● **Directive 1**
Collect every line of the listing that contains the string "Given".

On May 28, 2011, at 9:29 AM, Jim Rees wrote:

> Mi Jinlong wrote:
> 
>  At RHEL, if user set port for mountd at /etc/services as 
>  "mount   12345/tcp", mountd should be bind to 12345, but the 
>  latest nfs-utils, mountd get a rand port, not 12345.
> 
>  This patch make sure mountd be bind to the port which was set
>  at /etc/service.
> 
> Is this really such a good idea?  I would find this behavior surprising.

I also find this behavior surprising.  However, this patch fixes a regression.  If you build mountd today with the legacy RPC library, it already consults /etc/services, and has done for a long while.  Mi is simply restoring this traditional behavior for newer TI-RPC builds.

> I expect listeners to either use a well-known port, in which case they look in
> /etc/services and fall back to a compiled-in constant (like telnet or ftp),
> or use an ephemeral port, in which case they don't even look at
> /etc/services.  This patch would change mountd so that its behavior
> (well-known versus ephemeral) depends on /etc/services rather than a
> run-time option.

As I read it: If -p is specified, mountd uses that value for the listener port.  Otherwise, if -p is not specified, mountd looks in /etc/services, and uses the port listed there.  If there is no "mountd" service listed in /etc/services, it uses an ephemeral port.

For any ONCRPC service other than NFS and rpcbind, there is typically no built-in fixed port.  In that sense, the rpc. daemons are not like telnet or ftp.  Ephemeral ports are used and registered with rpcbind, so well-known ports are not needed.

> The change in behavior would not be immediately obvious, either, because who
> is going to notice that mountd is now on a well-known port?

A problem certainly arises going the other way: if the port value was fixed in order to transit a firewall, and the port becomes ephemeral, then the problem becomes obvious.  This is exactly how mountd is broken today since, when built with TI-RPC, it no longer consults /etc/services and instead it uses an ephemeral port.  Admittedly, this is rare.

> You could argue that the admin would have to add a line to /etc/services for
> anything to change, and I guess I could be convinced.  But are you sure some
> distro packaging person isn't going to put that line in without
> understanding the implications?

/etc/services does not by default contain an entry for mountd (or statd, which is also affected by this change).  Without those entries, the daemons behave exactly as you expect.  This is probably why we never noticed mountd looked in /etc/services.  That, and this behavior isn't documented anywhere.

● **Provided data**
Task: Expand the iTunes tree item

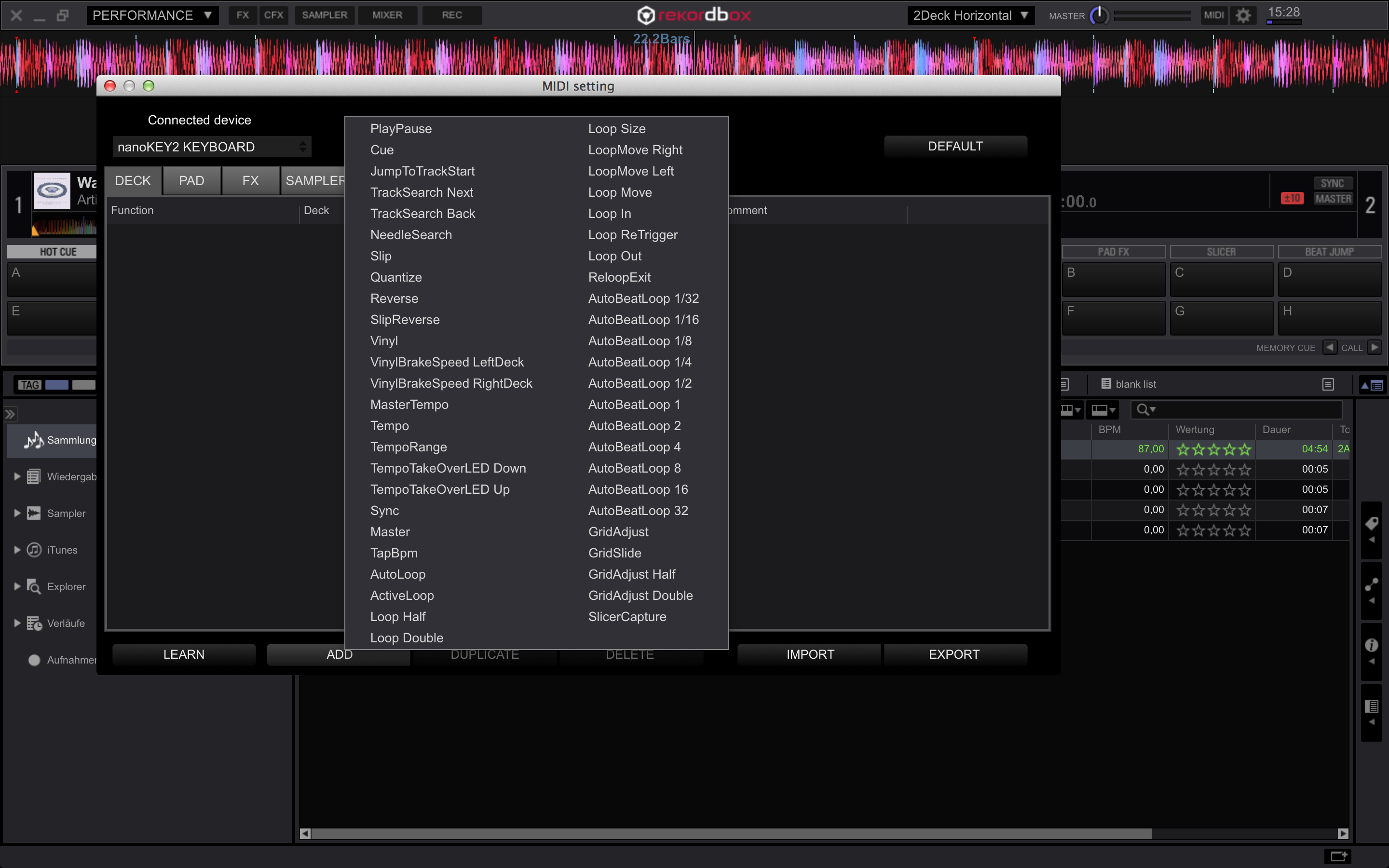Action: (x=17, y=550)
...
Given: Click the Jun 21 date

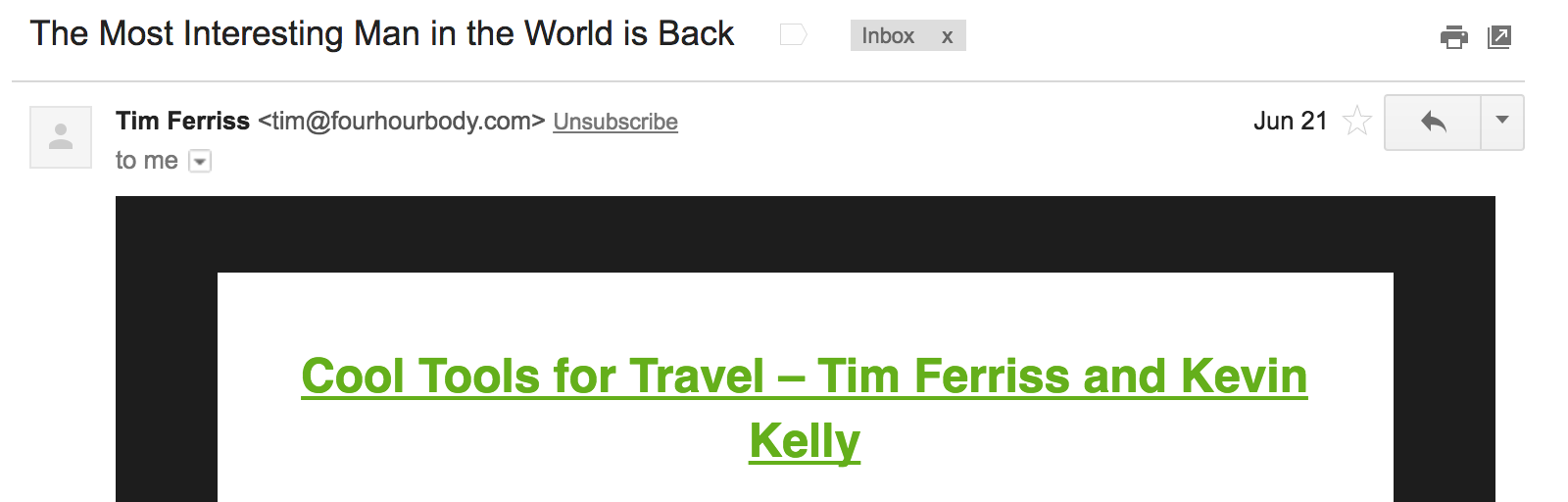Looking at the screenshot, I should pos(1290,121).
==
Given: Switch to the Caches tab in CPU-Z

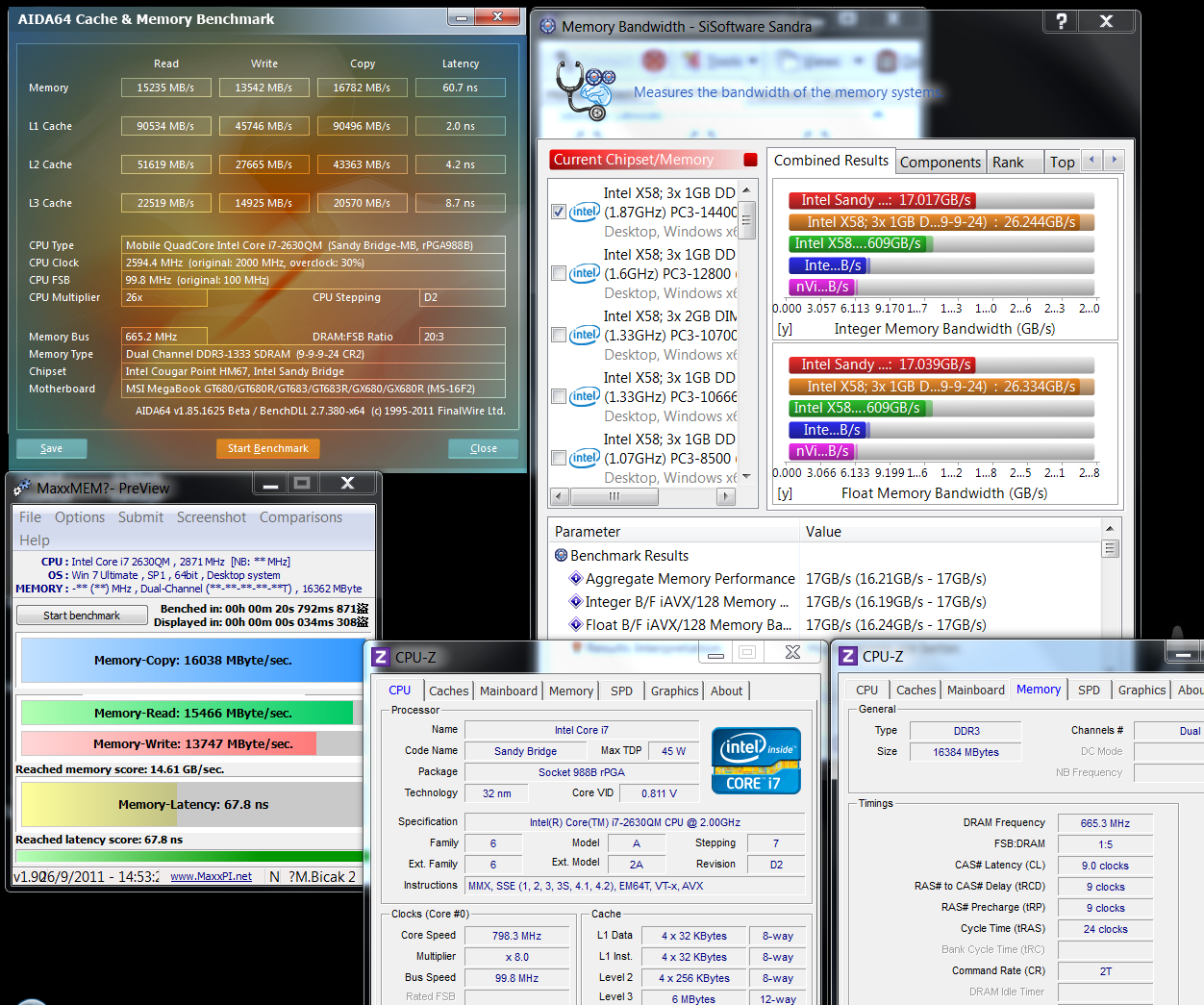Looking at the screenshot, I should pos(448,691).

● **Directive 2**
Do these statements agree with the message about mountd? Answer yes or no for each and quote the words of the message that decide it.
(a) By default, /etc/services contains an entry for mountd.
(b) A mountd built with the legacy RPC library consults /etc/services.
(c) When -p is not specified and /etc/services lists no "mountd" service, mountd uses an ephemeral port.

● **Worked solution 1**
Given: Click the Jun 21 date
Given: Switch to the Caches tab in CPU-Z

● **Worked solution 2**
(a) No: "/etc/services does not by default contain an entry for mountd"
(b) Yes: "If you build mountd today with the legacy RPC library, it already consults /etc/services"
(c) Yes: "If there is no "mountd" service listed in /etc/services, it uses an ephemeral port."